Supplied text.
May we live in interesting times, especially online!
'WHAT'S on your mind?' I suddenly realise I've been staring at the blinking cursor in the Facebook box for 10 minutes.
Nothing. Nothing is on my mind. It's an excruciating time of year, an in-between time, too late for Halloween, too early to start spending on Christmas; too cold to be autumn, not quite cold enough to be properly winter – we can't yet see our breath in the air in the house, so can't quite bring ourselves to turn on the heating.
I rub my knuckles, warming them as I sit at the keyboard staring at the cursor again – "What's on your mind?" – realising this time that my mouth is open and I'm drooling a little.
"Perhaps I'm depressed," I tell my wife as she passes.
"You're not depressed," she says, "you're just bored."
She's right. I hate this time of year. It's one big tedious hump to slog over, and the calendar months should actually go September, October, November . . . November . . . November, December.
I click off Facebook, which is starting to remind me of a scrapbook of irritating people's annoying postcards, and I log on to Twitter instead, which is more like some vast crowded room of cocaine-addled mental patients, each having an enthusiastic conversation with a wall but all at the same time.

The data.
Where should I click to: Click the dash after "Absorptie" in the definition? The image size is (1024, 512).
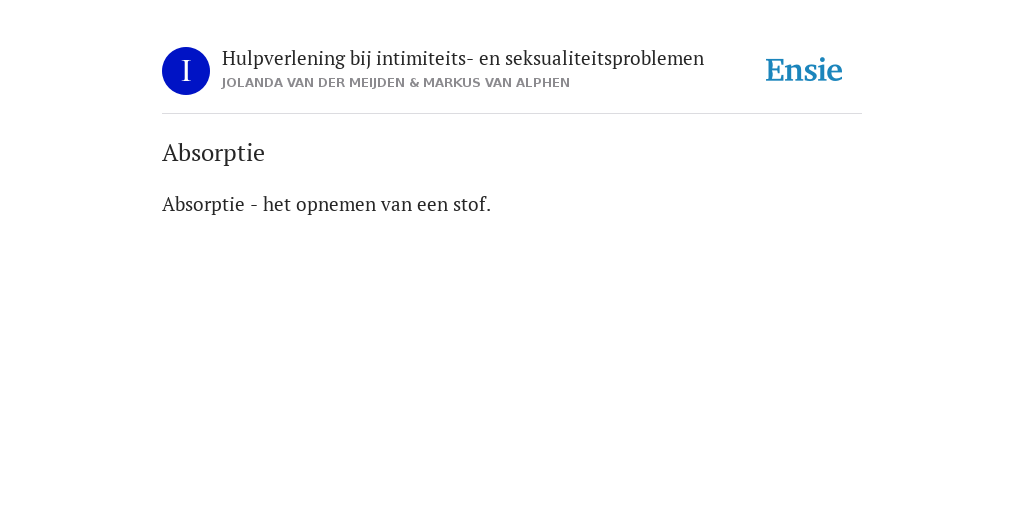254,206
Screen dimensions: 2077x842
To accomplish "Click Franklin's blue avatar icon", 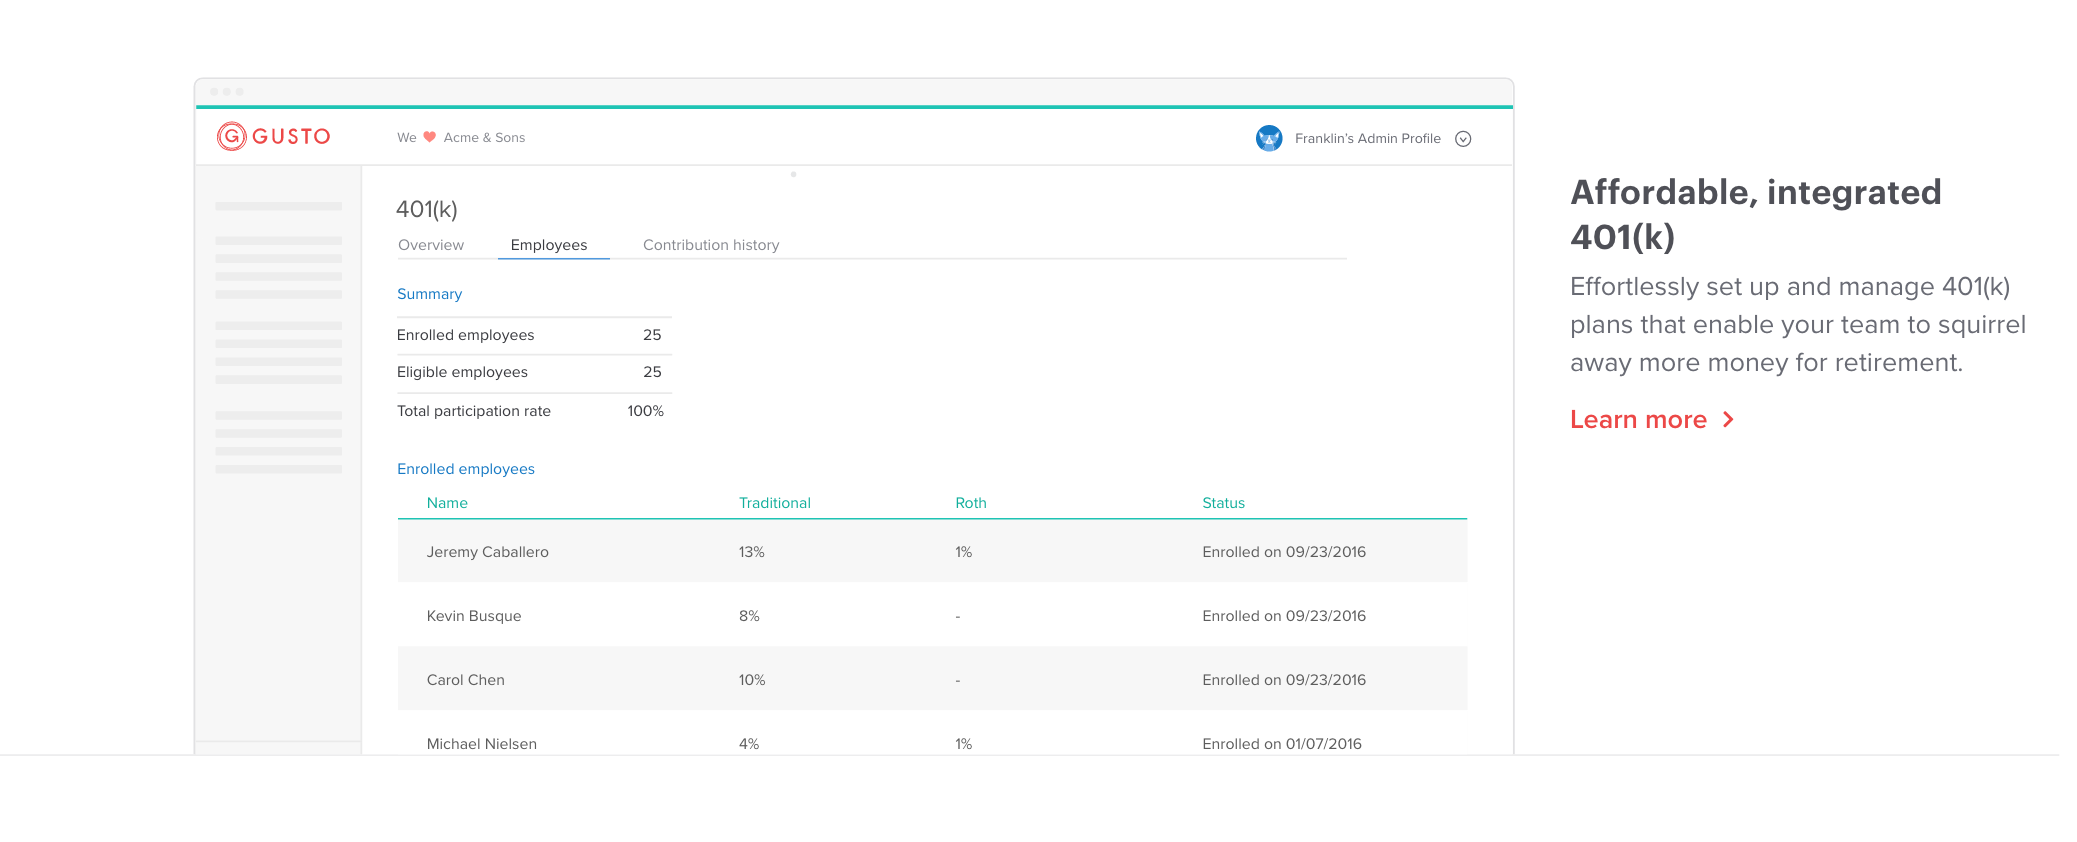I will [x=1269, y=138].
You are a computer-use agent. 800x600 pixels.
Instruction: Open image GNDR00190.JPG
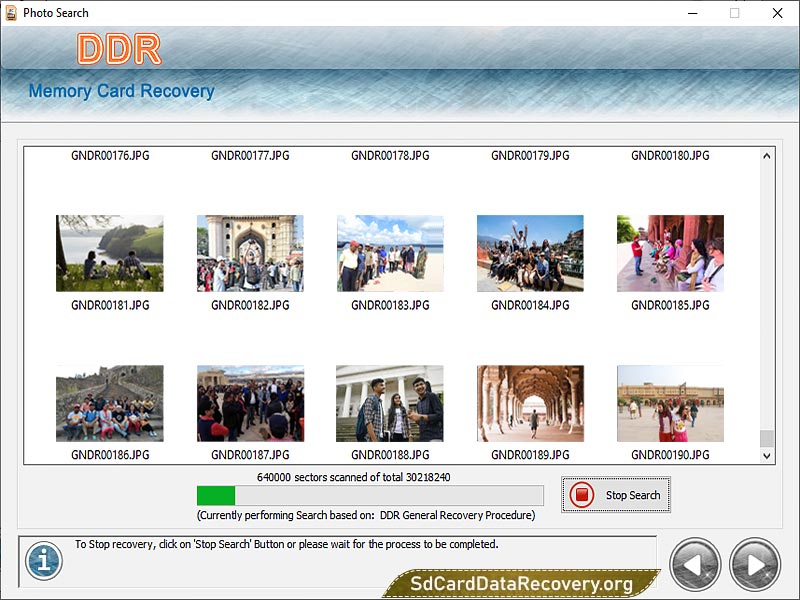click(669, 403)
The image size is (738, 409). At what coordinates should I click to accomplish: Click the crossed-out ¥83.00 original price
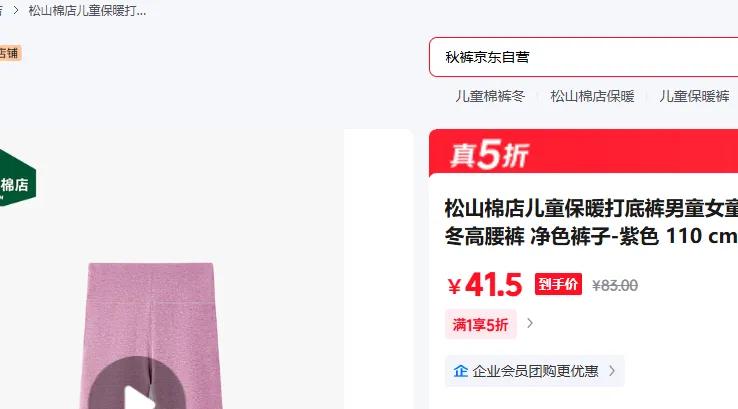(x=615, y=285)
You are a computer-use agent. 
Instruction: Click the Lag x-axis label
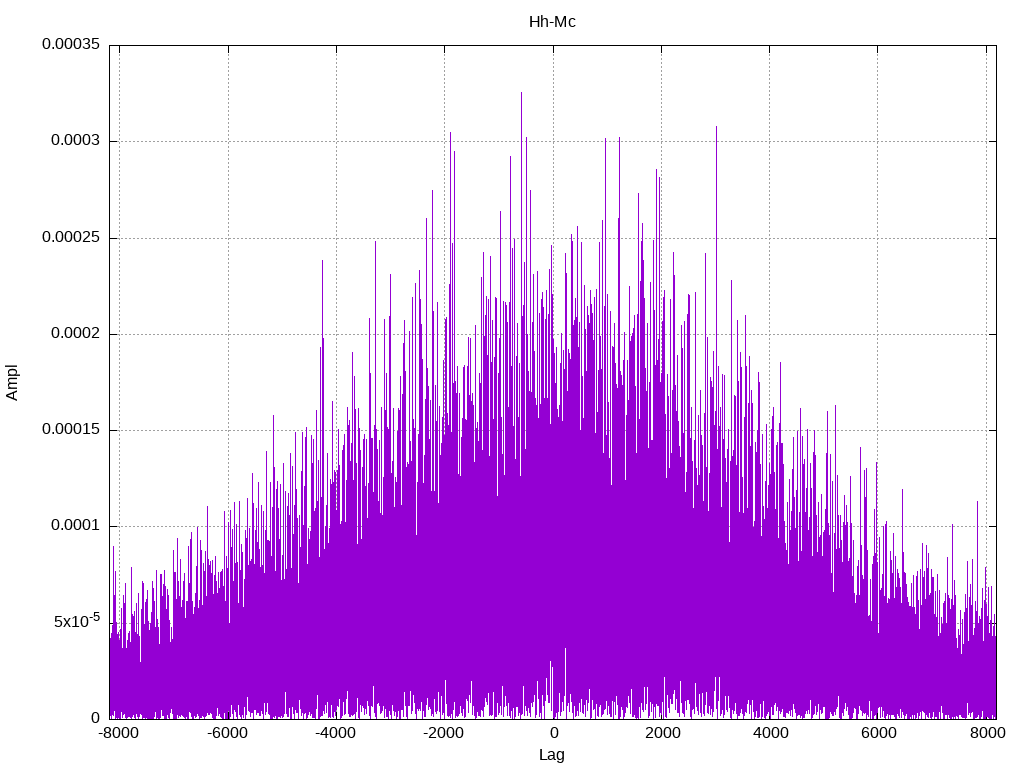point(552,755)
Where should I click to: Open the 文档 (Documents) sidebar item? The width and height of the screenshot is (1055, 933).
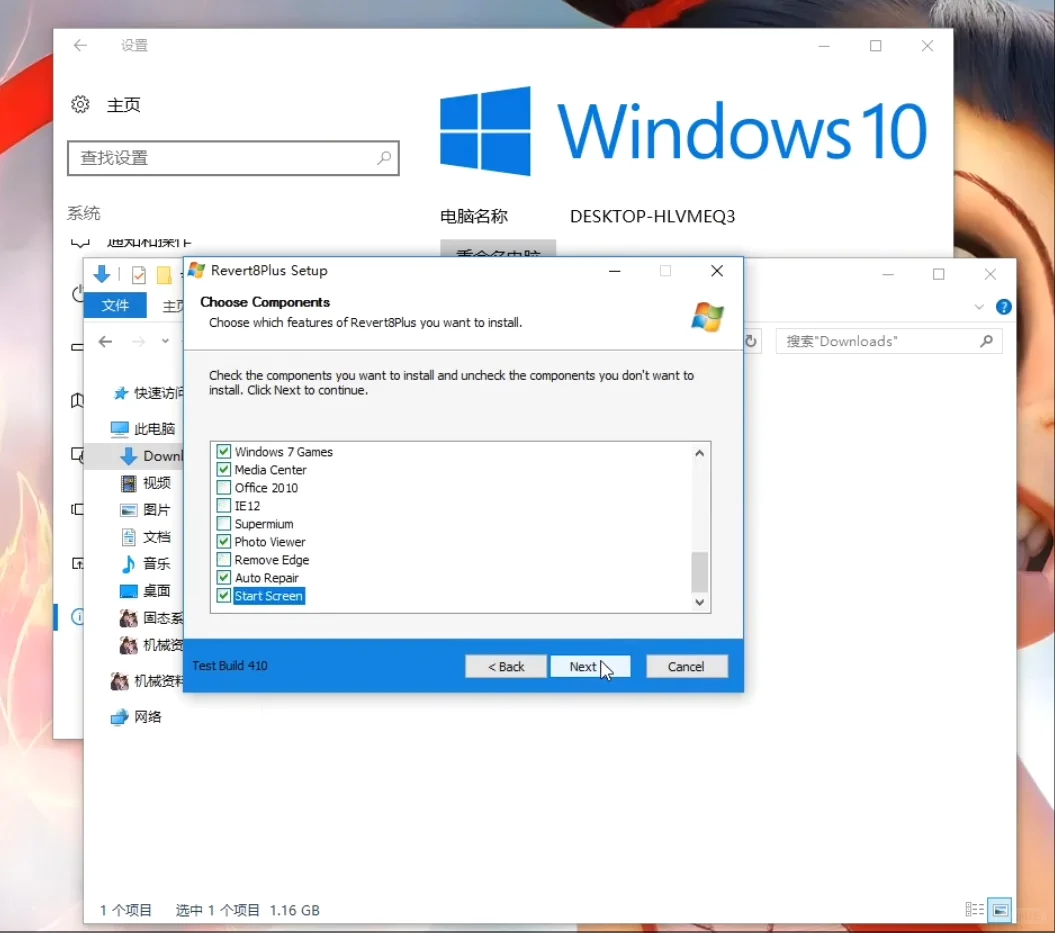[157, 536]
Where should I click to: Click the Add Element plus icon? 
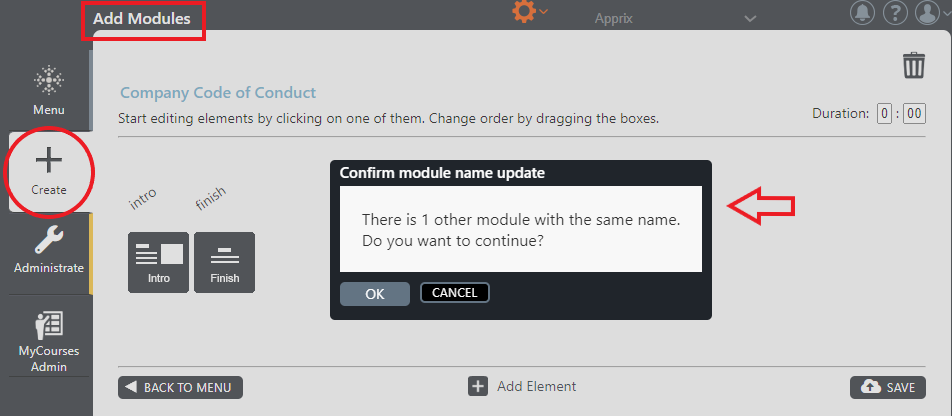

Activity.
Reproduce verbatim the portion of the essay on boredom and social media between "I click off" and "the same time.", inclusive.

Result.
I click off Facebook, which is starting to remind me of a scrapbook of irritating people's annoying postcards, and I log on to Twitter instead, which is more like some vast crowded room of cocaine-addled mental patients, each having an enthusiastic conversation with a wall but all at the same time.